8th Director General of Bangladesh Rifles
- In office 24 September 1990 – 8 June 1992
- President: Hussain Muhammad Ershad Shahabuddin Ahmed (acting) Abdur Rahman Biswas
- Prime Minister: Kazi Zafar Ahmed Khaleda Zia
- Preceded by: Sadiqur Rahman Chowdhury
- Succeeded by: Mohammad Anwar Hossain

Personal details
- Died: 18 September 2013

Military service
- Allegiance: Bangladesh Pakistan
- Branch/service: Pakistan Army; Bangladesh Army; Bangladesh Rifles;
- Years of service: 1960–1992
- Rank: Major General Service number:BA–138
- Unit: Corps of Signals
- Commands: Director General of Bangladesh Rifles; Director General of Directorate General of Forces Intelligence; Commandant of Defence Services Command and Staff College; Commander of 86th Independent Signals Brigade; Commandant of Signals Training Centre & School;

= Mohammad Abdul Latif =

Retired Major General of Bangladesh Army

Mohammad Abdul Latif (died: 18 September 2013) was a major general of the Bangladesh Army.
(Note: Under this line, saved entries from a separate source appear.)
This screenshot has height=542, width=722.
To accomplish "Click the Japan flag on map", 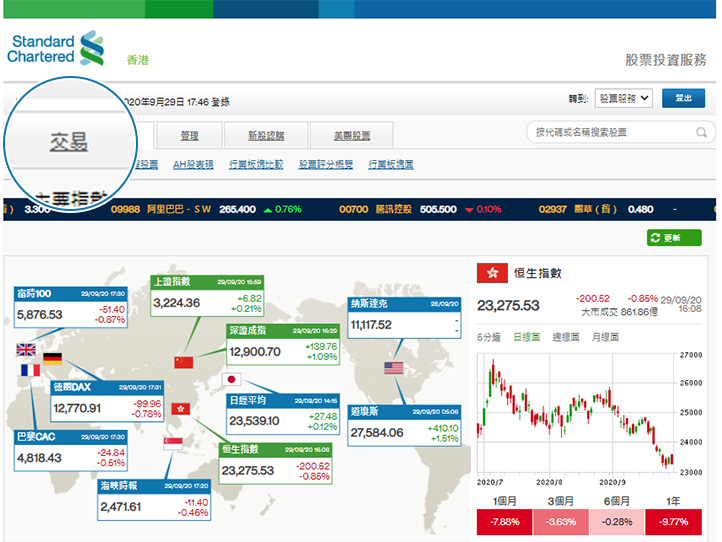I will [231, 380].
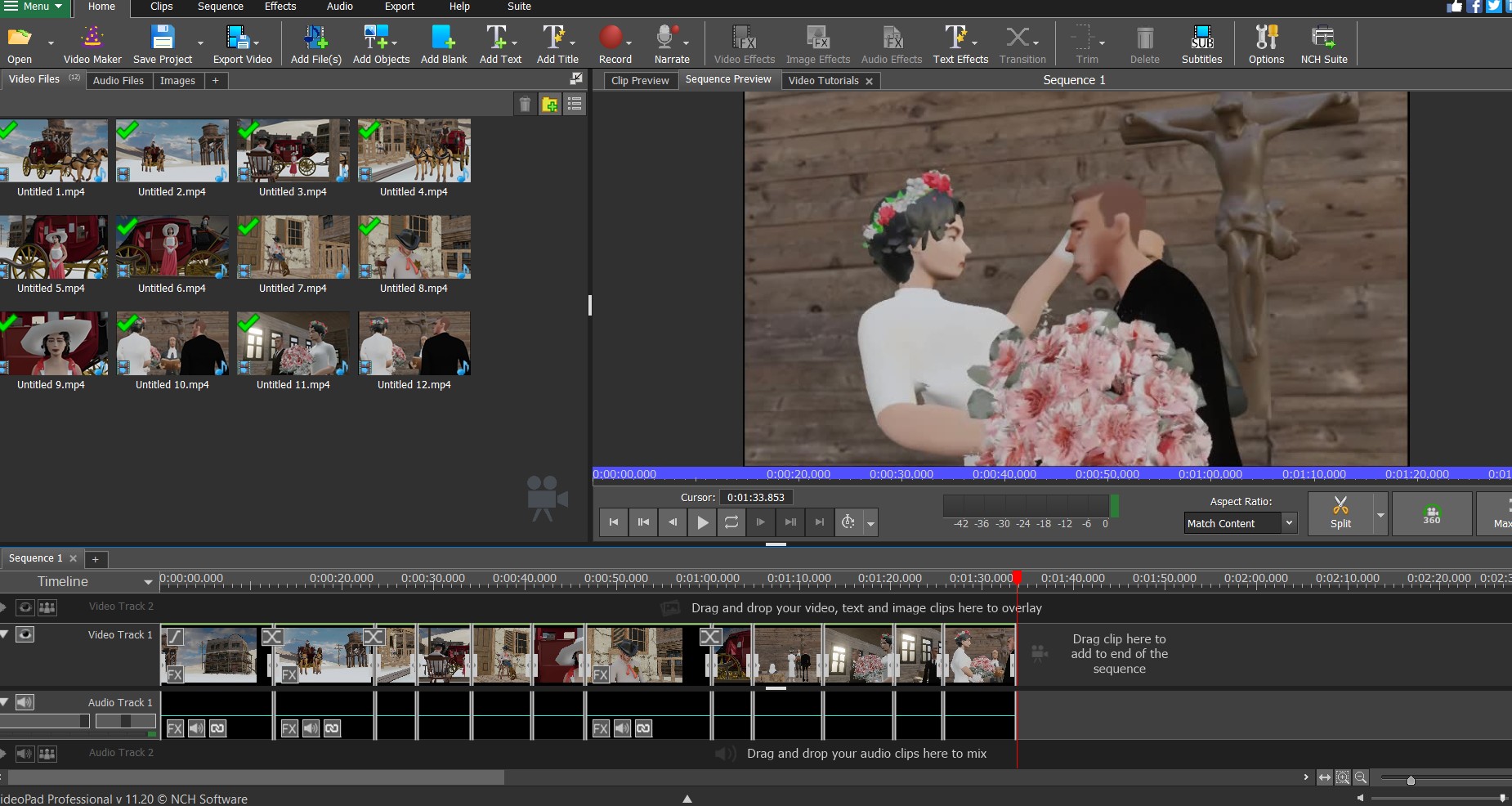The height and width of the screenshot is (806, 1512).
Task: Switch to the Clip Preview tab
Action: click(x=639, y=80)
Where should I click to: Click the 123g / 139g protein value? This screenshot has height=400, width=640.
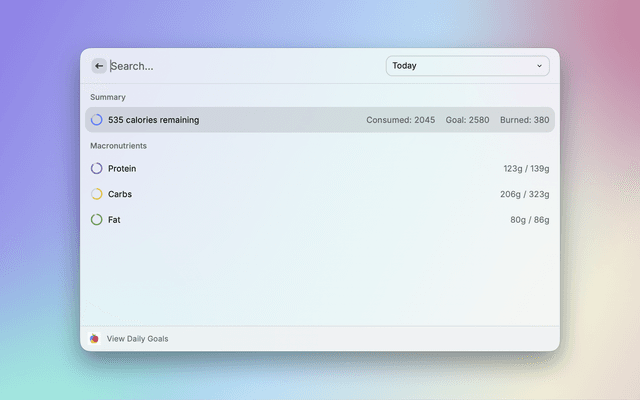526,169
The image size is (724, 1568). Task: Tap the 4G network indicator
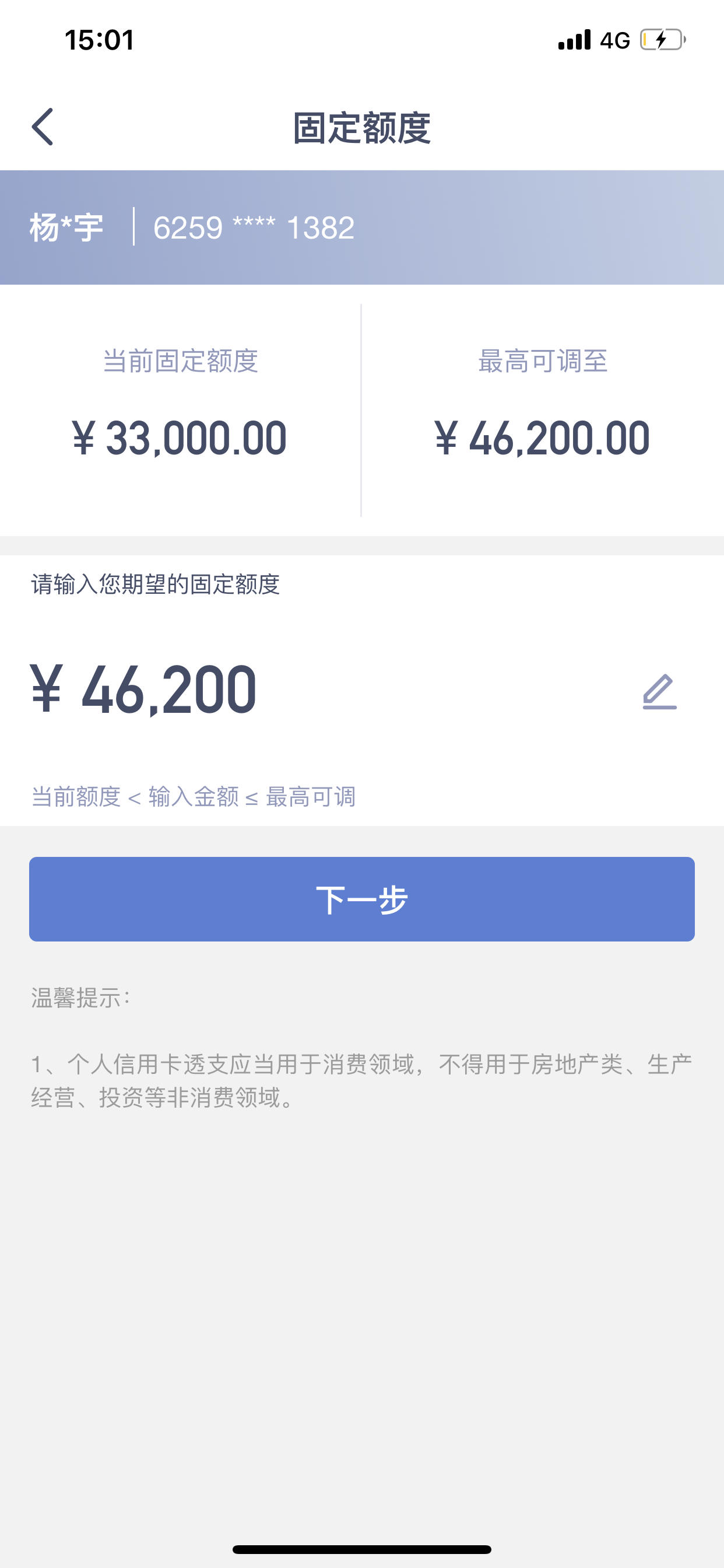614,40
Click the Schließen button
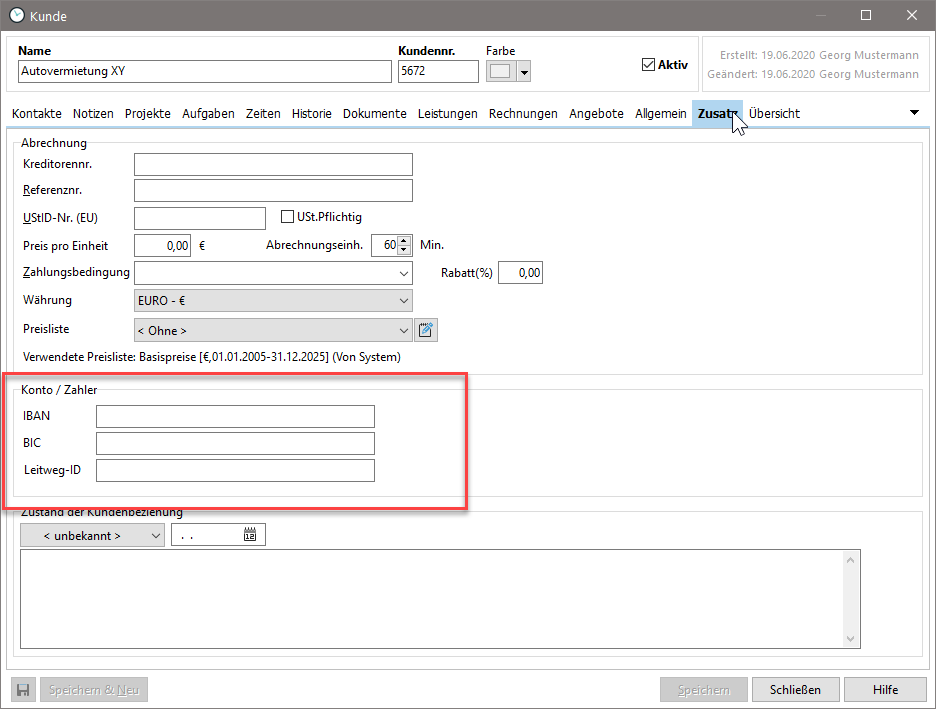This screenshot has width=936, height=709. click(795, 690)
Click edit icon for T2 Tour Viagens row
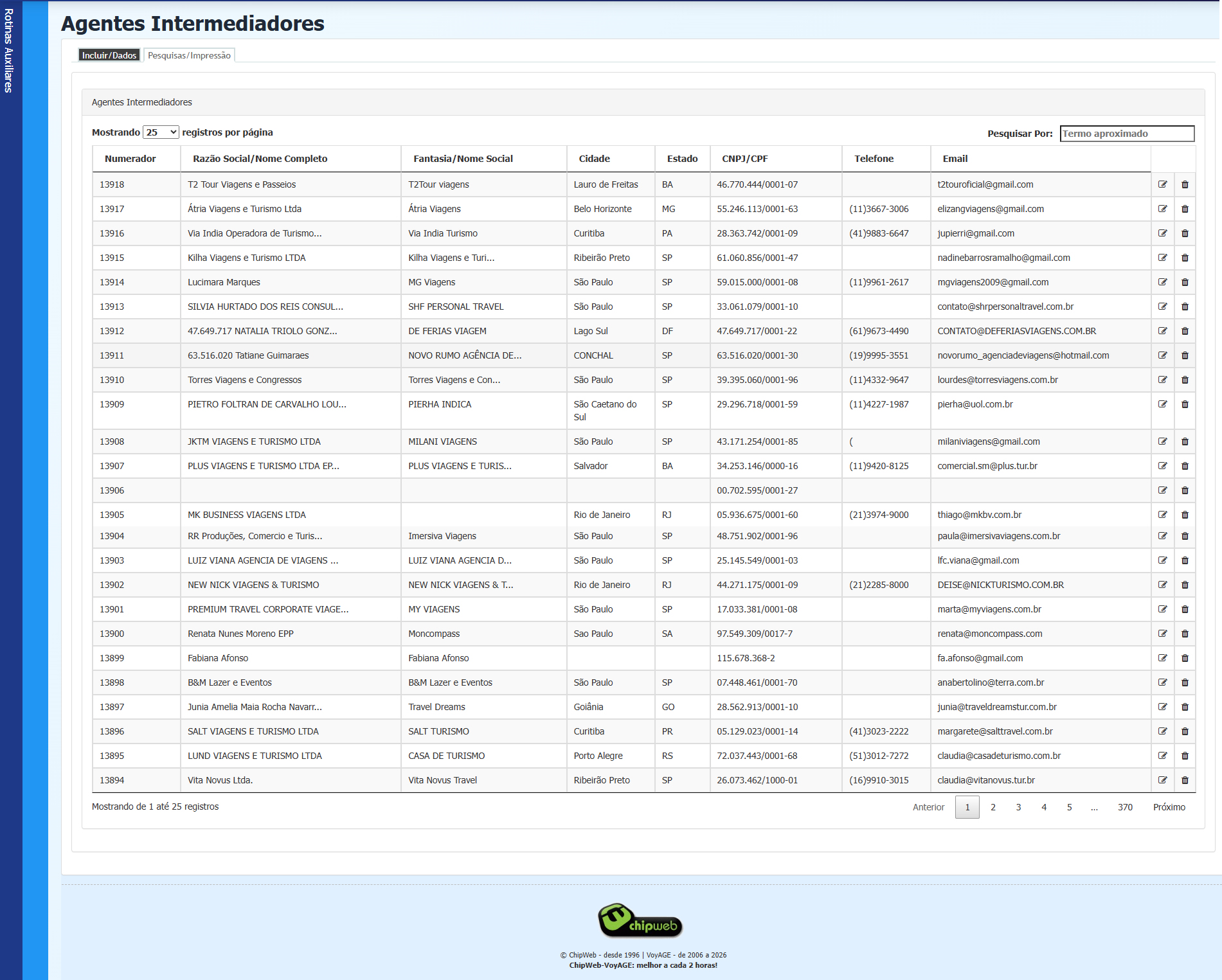The image size is (1222, 980). click(1162, 184)
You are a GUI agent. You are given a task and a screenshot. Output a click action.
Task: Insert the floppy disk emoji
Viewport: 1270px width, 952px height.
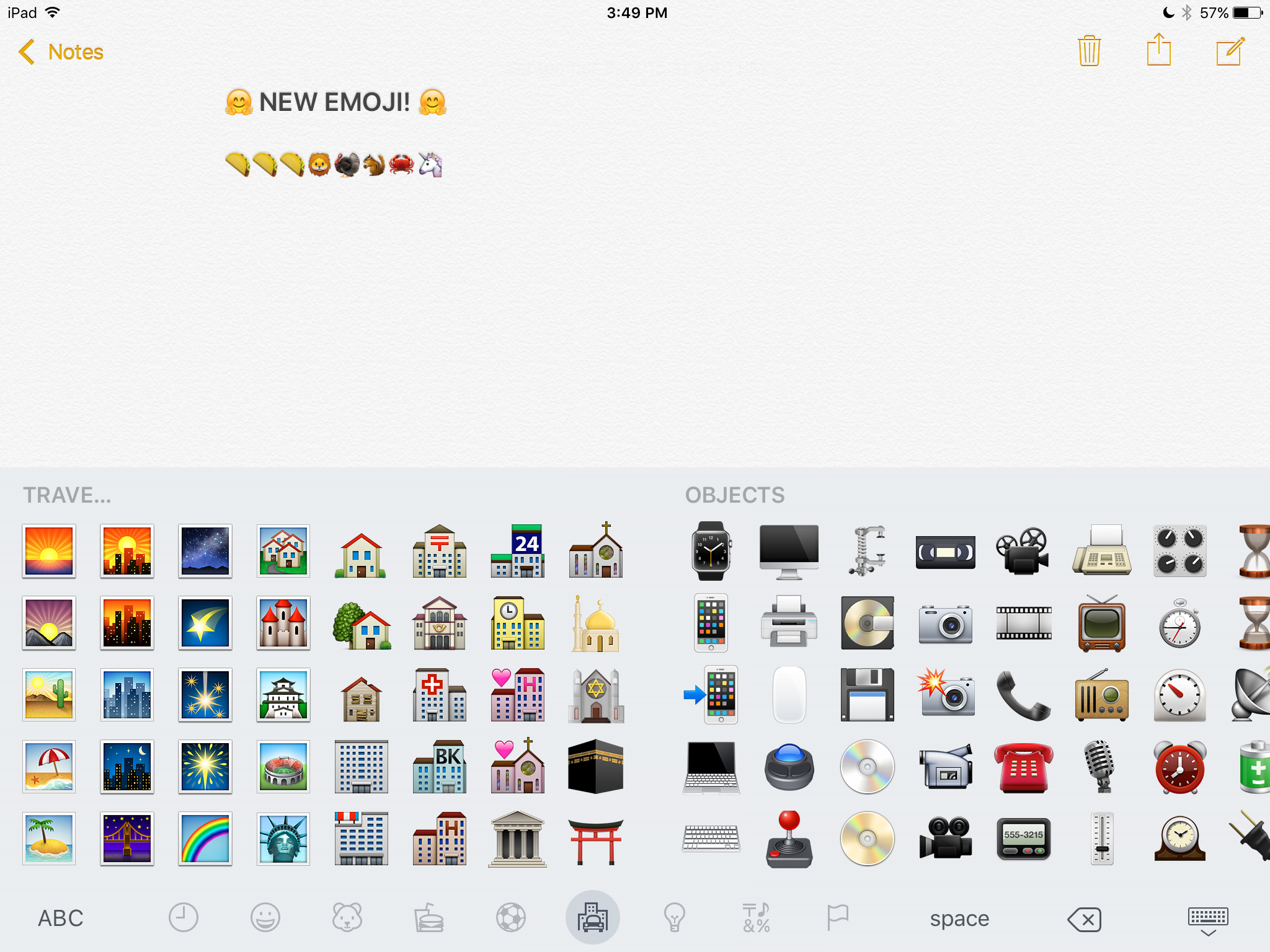pos(867,695)
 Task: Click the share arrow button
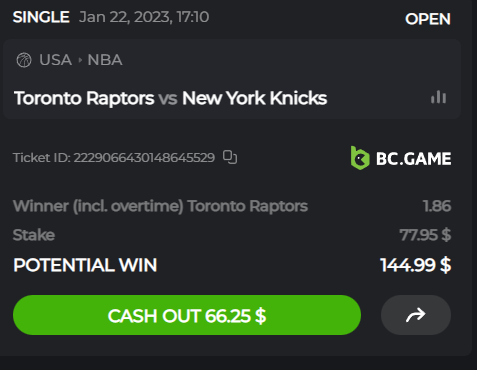pyautogui.click(x=416, y=315)
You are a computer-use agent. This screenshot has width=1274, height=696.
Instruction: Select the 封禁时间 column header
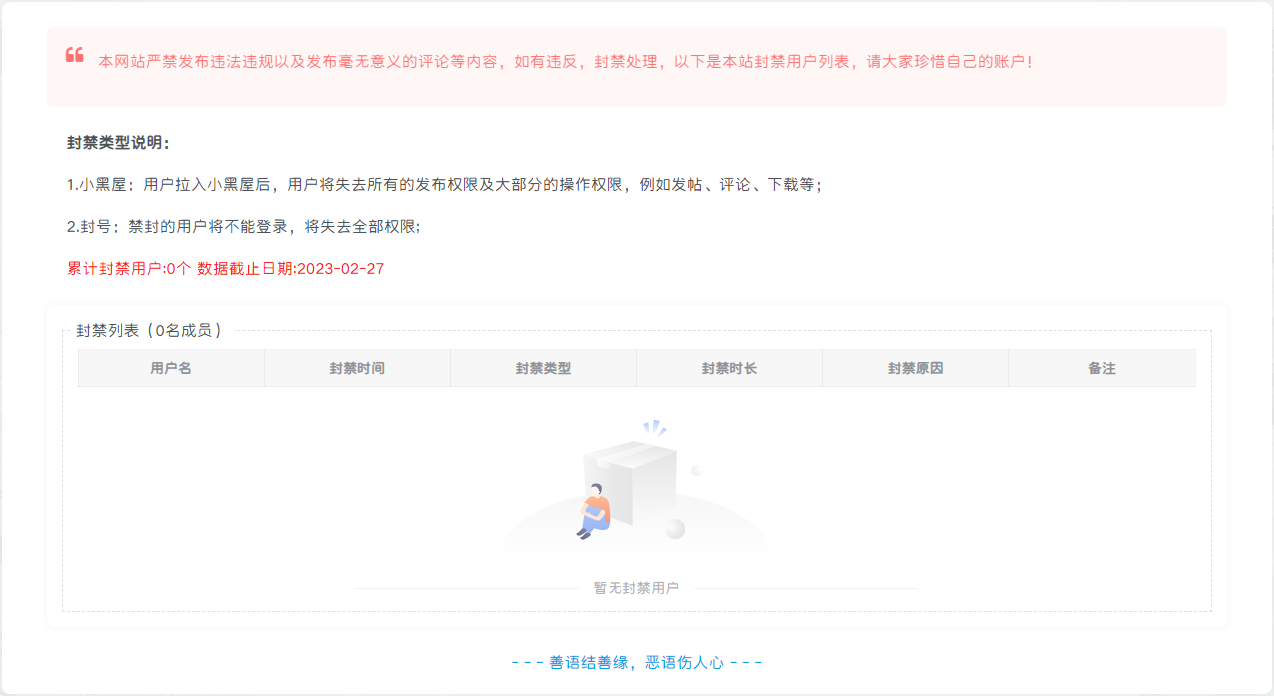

He served as the director general of the Bangladesh Rifles from 24 September 1990 to 8 June 1992. He previously served at the Directorate General of Forces Intelligence as director general

== Career ==
Mohammad Abdul Latif served as the director general of the Bangladesh Rifles from 24 September 1990 to 8 June 1992. He was the accused in the murder case of Major General Manzur.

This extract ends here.